In my former conference—South Georgia—our cabinet and clergy are now into physical activity—with the benefit of hundreds of pounds of weight lost.
It all began because we talked about it. Talking about health is a delicate thing. We when we talk about people’s weight, age, or money— we’re in delicate territory. Our challenge in this denomination is to find a way to help people begin talking about these aspects of their lives.
As we begin this conference, I have every confidence that together, we will find a way.
Continuing the Connection—Beyond this Conference
As you move through the wide-ranging discussions of all aspects of health this week, you will be introduced to new ideas, recognize well-established thinking, and find yourselves challenged by the health situations facing all of us.
At this conference, you will receive considerable information and education but the missing piece rests with you.
The personal motivation to absorb, internalize and turn what you learn into personal motivation that embraces your stewardship responsibility—for your own health and that of those you encounter— that will be your personal mission going forth.
There is great value to be had here…but don’t let it stay here as a pleasant memory. Internalize the knowledge and become a change agent—support and inspire others by your knowledge and example.
There is much to do.
Feed the connection with this food for thought.
Take the messages forth from this special place and plant seeds of knowledge in everyone you meet— infuse them with the passion that led you here.
We all look to a future of healthier attitudes, practices and lifestyles that support our clergy and laity, support our congregations and by extension, support our Church and its mission well into the 21st century.
We must be careful that we do not simply become irritating. Sometimes irritation is needed.
Margaret knows how to do that exceedingly well and it is needed for me, exceedingly well and for that I’m grateful. She’s an English major. She corrects my grammar and I need that desperately. Sometimes correcting, even irritating things are needed but we aren’t most effective if that is all we are.

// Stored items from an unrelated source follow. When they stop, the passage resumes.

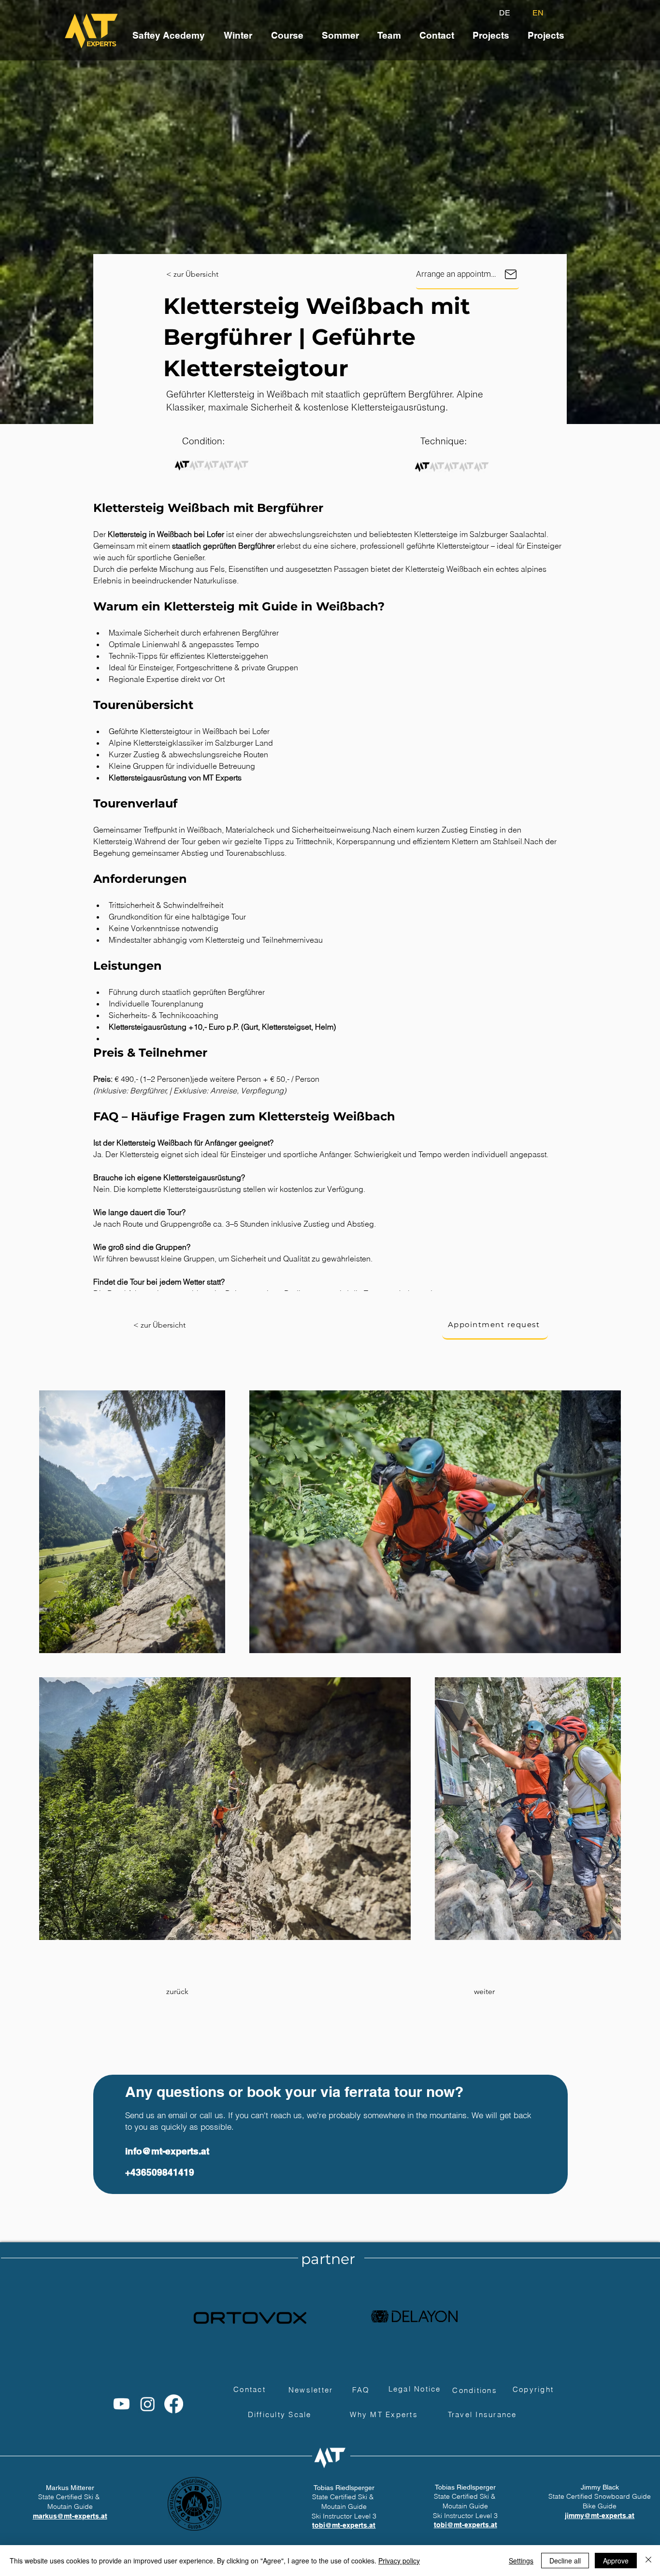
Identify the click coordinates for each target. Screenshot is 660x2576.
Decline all (565, 2560)
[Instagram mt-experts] (147, 2403)
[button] (436, 31)
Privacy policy (399, 2560)
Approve (616, 2560)
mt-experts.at (353, 2525)
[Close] (648, 2560)
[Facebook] (173, 2403)
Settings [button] (521, 2560)
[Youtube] (121, 2403)
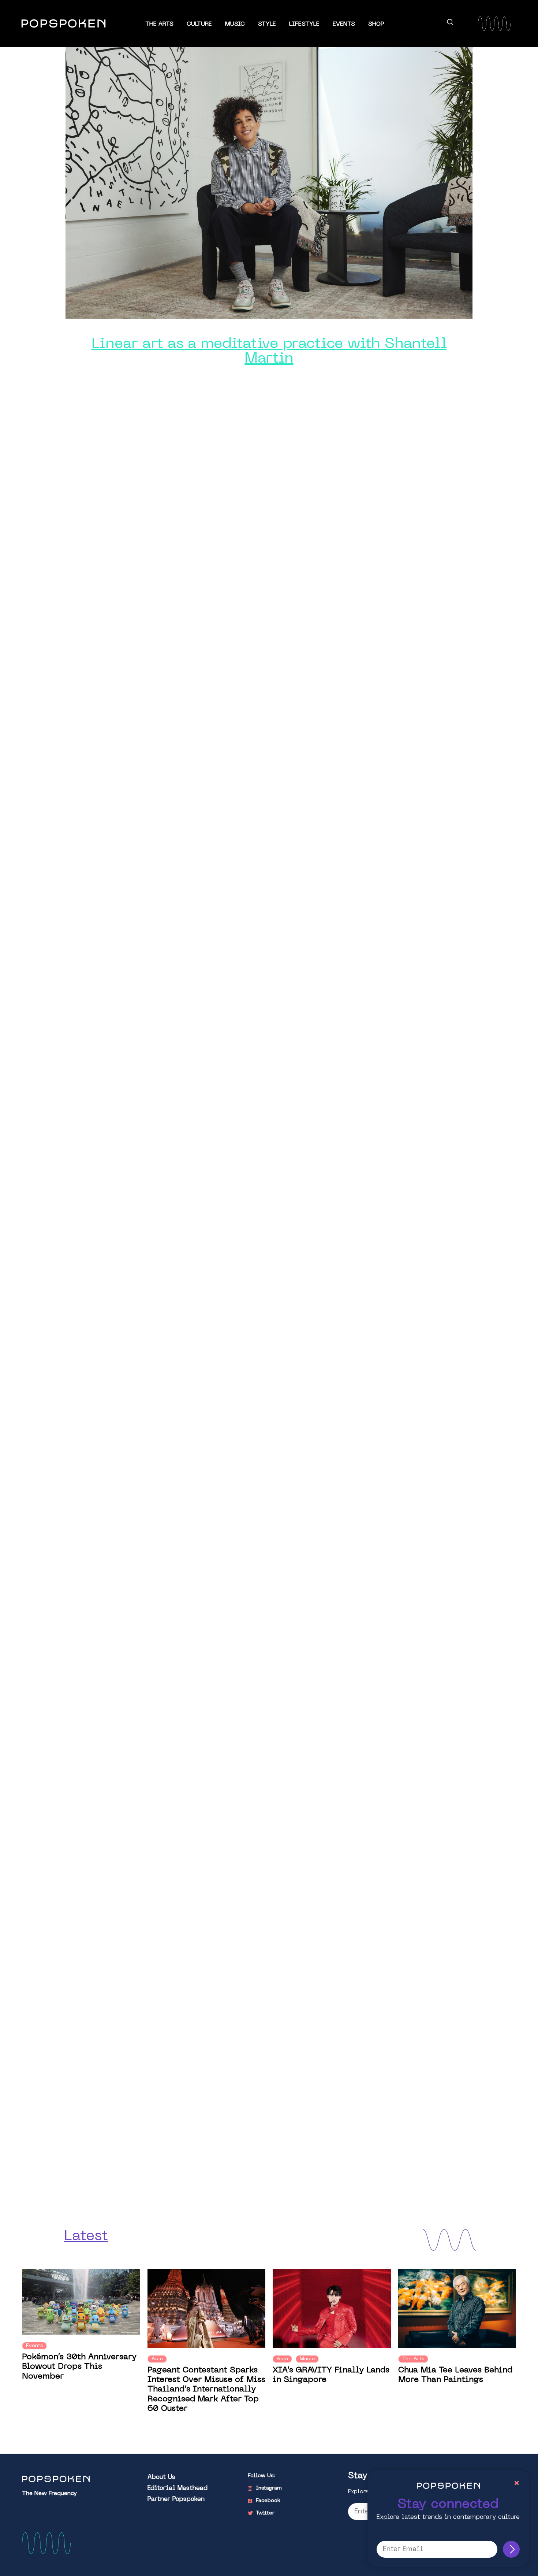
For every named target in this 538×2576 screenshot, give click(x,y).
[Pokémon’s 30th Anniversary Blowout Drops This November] (81, 2301)
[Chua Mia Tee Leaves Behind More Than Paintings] (457, 2308)
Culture (199, 24)
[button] (450, 23)
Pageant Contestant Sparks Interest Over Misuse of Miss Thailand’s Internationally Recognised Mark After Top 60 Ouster (206, 2389)
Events (344, 24)
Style (267, 24)
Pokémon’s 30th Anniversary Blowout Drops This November (79, 2366)
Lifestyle (304, 24)
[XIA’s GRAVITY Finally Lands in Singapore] (332, 2308)
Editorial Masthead (177, 2488)
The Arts (159, 24)
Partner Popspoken (176, 2499)
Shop (376, 24)
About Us (161, 2477)
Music (235, 24)
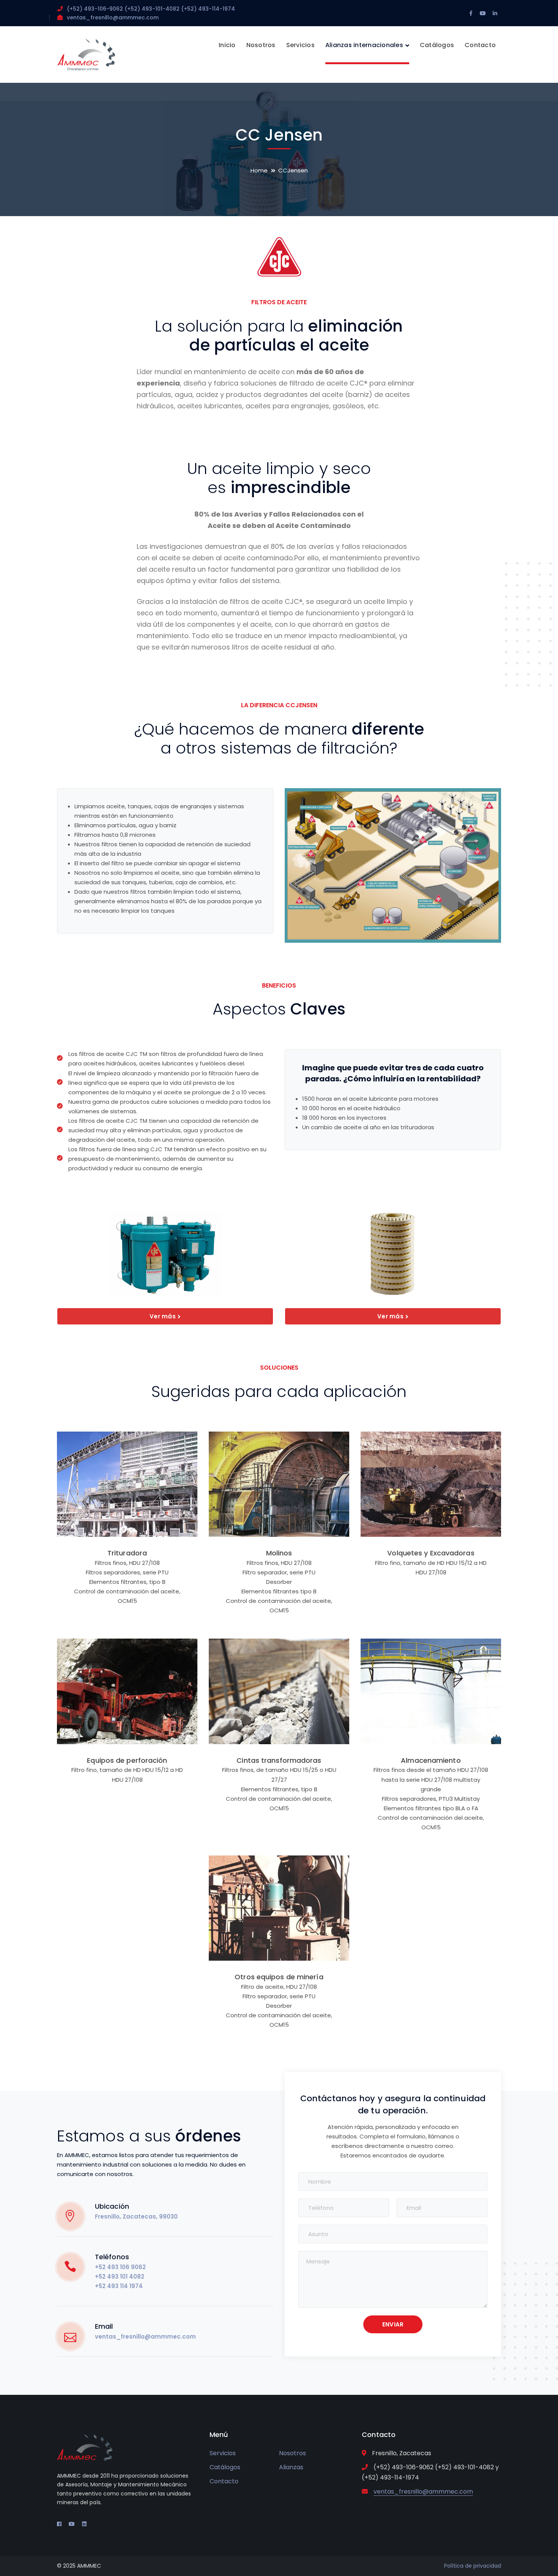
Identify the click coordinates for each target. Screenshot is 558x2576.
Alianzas (291, 2467)
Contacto (224, 2481)
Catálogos (225, 2467)
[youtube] (72, 2524)
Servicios (223, 2453)
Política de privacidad (472, 2566)
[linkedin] (84, 2524)
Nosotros (292, 2453)
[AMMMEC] (86, 54)
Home (259, 170)
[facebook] (59, 2524)
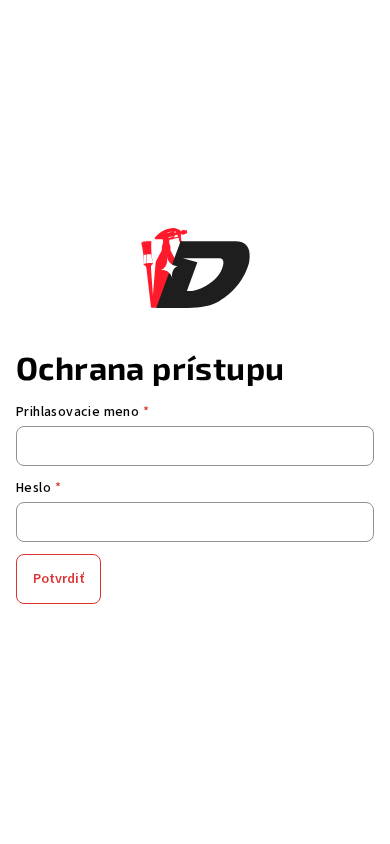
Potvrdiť (58, 579)
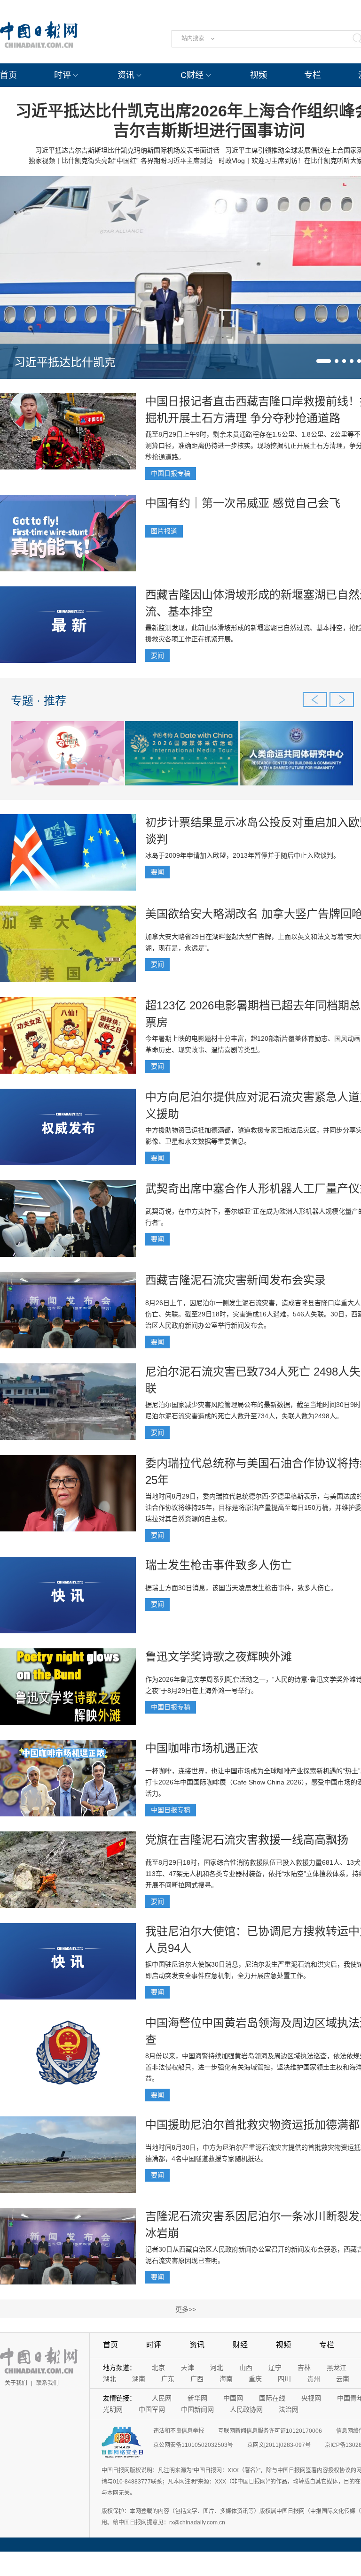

More than irritating, she is loving and supportive and encouraging that’s what we must be. Dearly beloved, we have good news to share. We offer abundant life in Christ—that is the offering, that is the good news. We need to leave here contagious, infectious, we need to have enthusiasm and encouragement in our midst. We have good news to share, the good news of the gospel of Jesus Christ, who came that we might have life and have it abundantly.
Dearly beloved, go in peace. God bless you all.